For more information, visit Ann at http://www.annmalaspina.com/

Thursday, July 28, 2011

"Longer Boats Are Faster"

Recently I read an on-line article called LONGER BOATS ARE FASTER, by Terry Laughlin, a swimming coach. Laughlin talked about a naval architect who tested various vessel shapes to find out the one that would go the fastest. The architect discovered the fastest boat was longer aat the waterline.

Laughlin  went on to discuss how this applied to swimmers. Swimmers should not try to increase muscle size. That does not produce speed. swimmers need to keep their bodies as long as possible  in the water.

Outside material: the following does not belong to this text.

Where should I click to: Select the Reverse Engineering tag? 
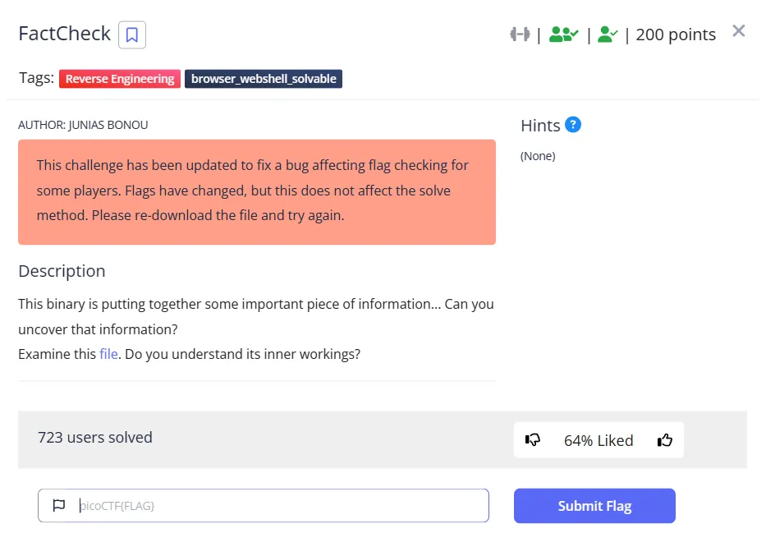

I am planning to use his suggestions for improving my own swimming strokes.
Compettive swimmers  spend much of their time doing drills specific to freestyle, backstroke, etc. Fitness swimmers can do the same.

And I am extending my reach into my writing by thinking outside the box.  This means writing for children, writing magazine articles for adults, and providing good content for this blog.

Thursday, July 21, 2011

Swimming: The Cure for Writer's Block

Have writer’s block? Go swimming. Why? Because exercise is good for you. It will get you out of the house. Ideally you will feel refreshed and ready to return to your computer.

I have always loved swimming. Before my shoulder objected I belonged to a Masters Swim  Program at my local YMCA. On one occasion I participated in a fundraising swim in the Chesapeake Bay. Of course I still swim at my local pool in the summer.  I plan to use swimming as a reward after I get my daily quota of writing done.

Personal discipline is another important ingredient. When I retired I used my time to enroll in some writing contests and to apply for a grant through SCBWI (Society of Childrens Book Writers and Illustrators.  I also took an online course on preparing a book proposal, which was very helpful.